* Screen grounding entries

┏━━

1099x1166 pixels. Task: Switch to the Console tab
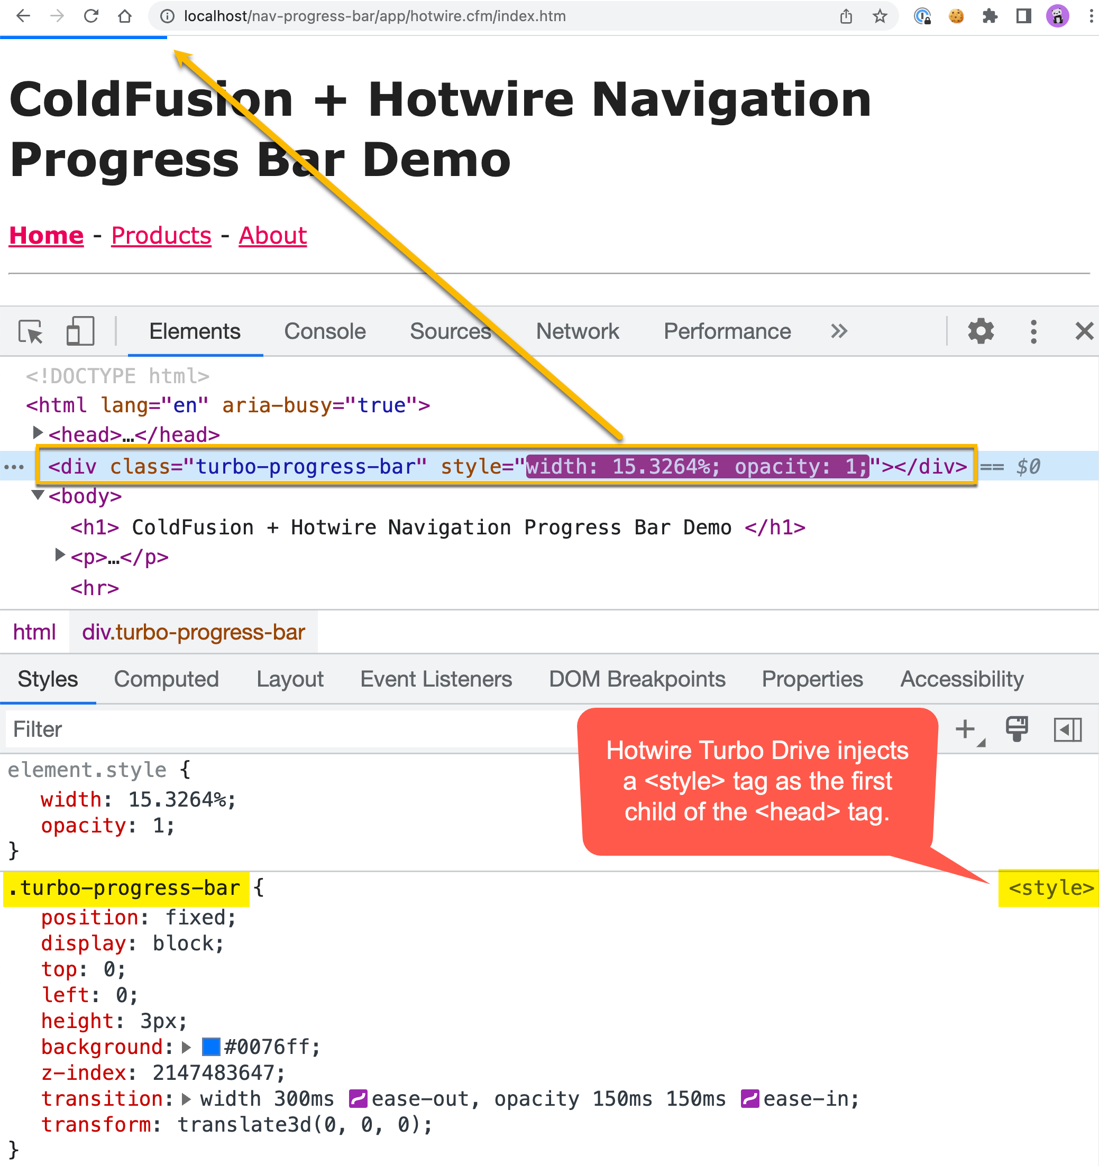pyautogui.click(x=324, y=331)
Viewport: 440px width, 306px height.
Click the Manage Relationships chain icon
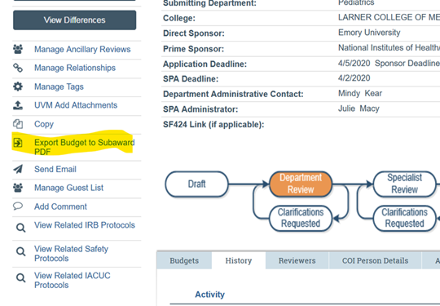pyautogui.click(x=18, y=68)
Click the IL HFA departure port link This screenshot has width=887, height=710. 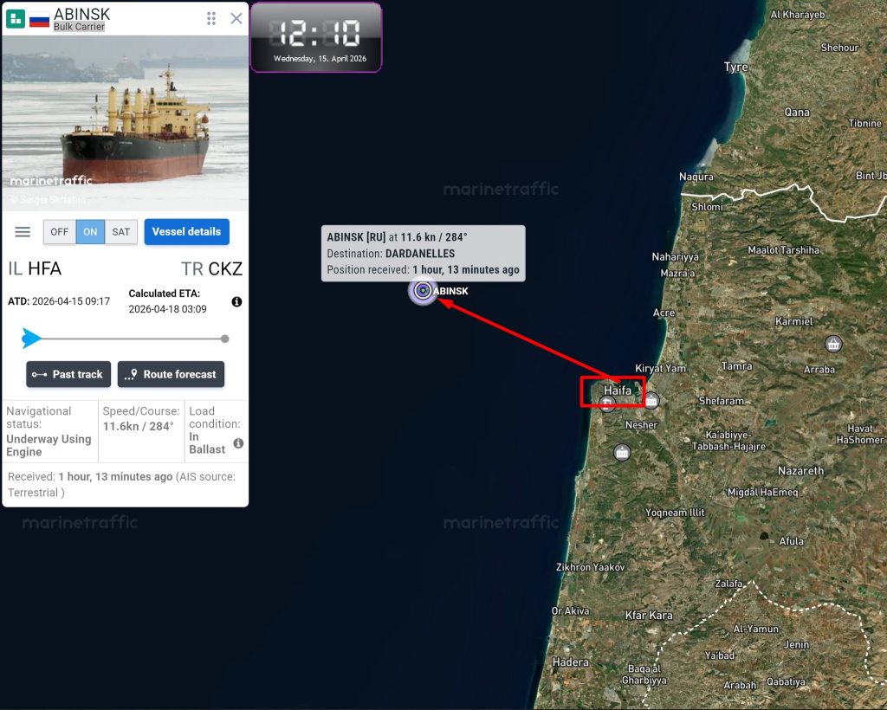[x=35, y=268]
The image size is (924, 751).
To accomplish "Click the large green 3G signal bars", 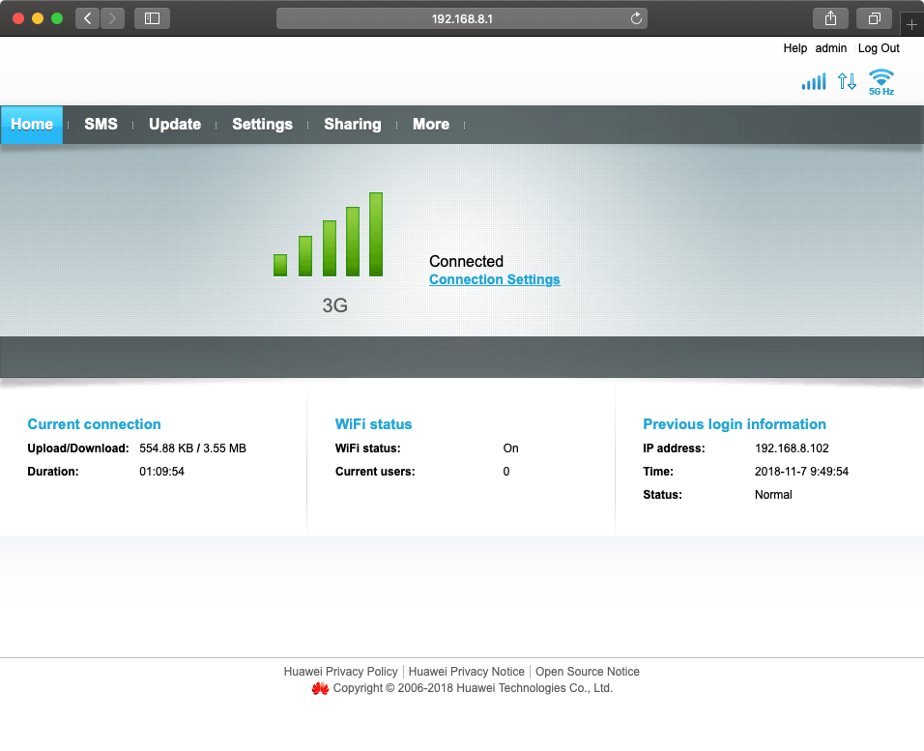I will [329, 236].
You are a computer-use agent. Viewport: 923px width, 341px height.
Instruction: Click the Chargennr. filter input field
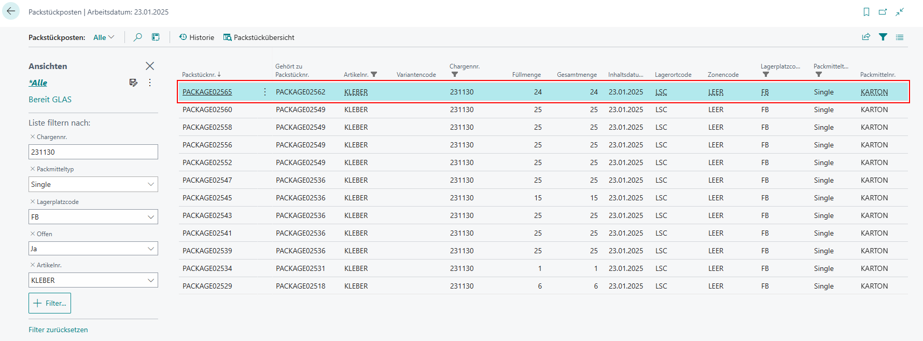coord(93,152)
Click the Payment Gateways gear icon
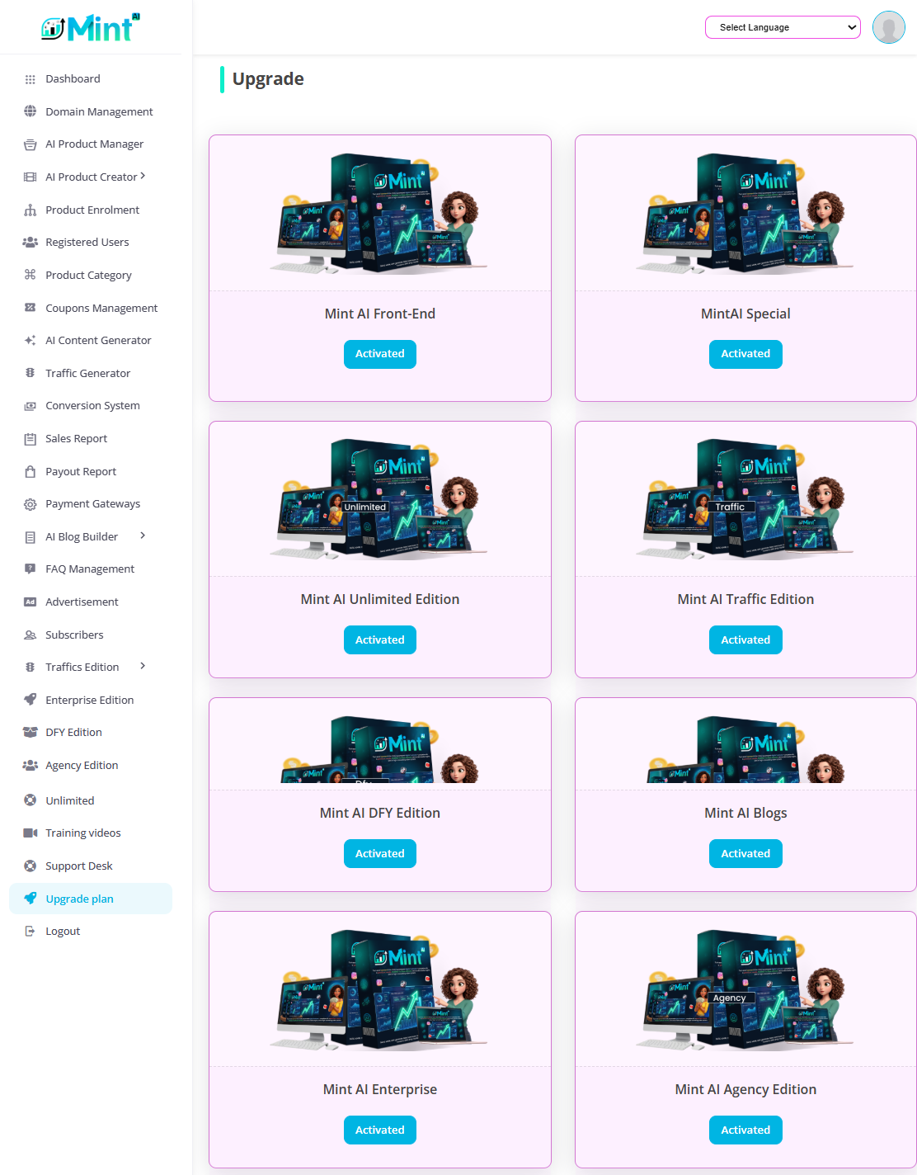The height and width of the screenshot is (1175, 917). tap(31, 504)
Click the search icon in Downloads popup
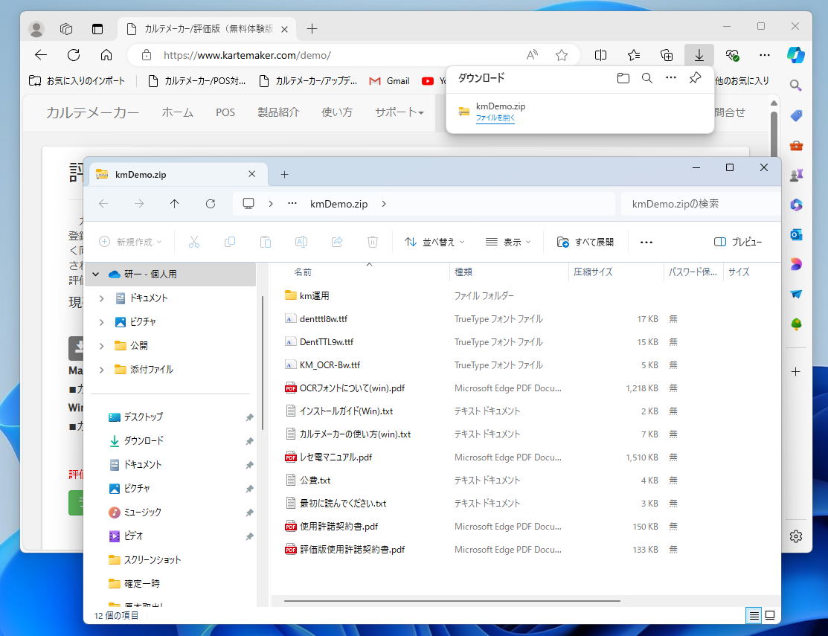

┗━━

* WHAT IS ASKED
Extract every line of the entries above that contains the word "Viewport", reproducing each line in full.

* REPLY TO THE EXERCISE
Viewport: 440px width, 306px height.
You are a computer-use agent. Viewport: 923px width, 341px height.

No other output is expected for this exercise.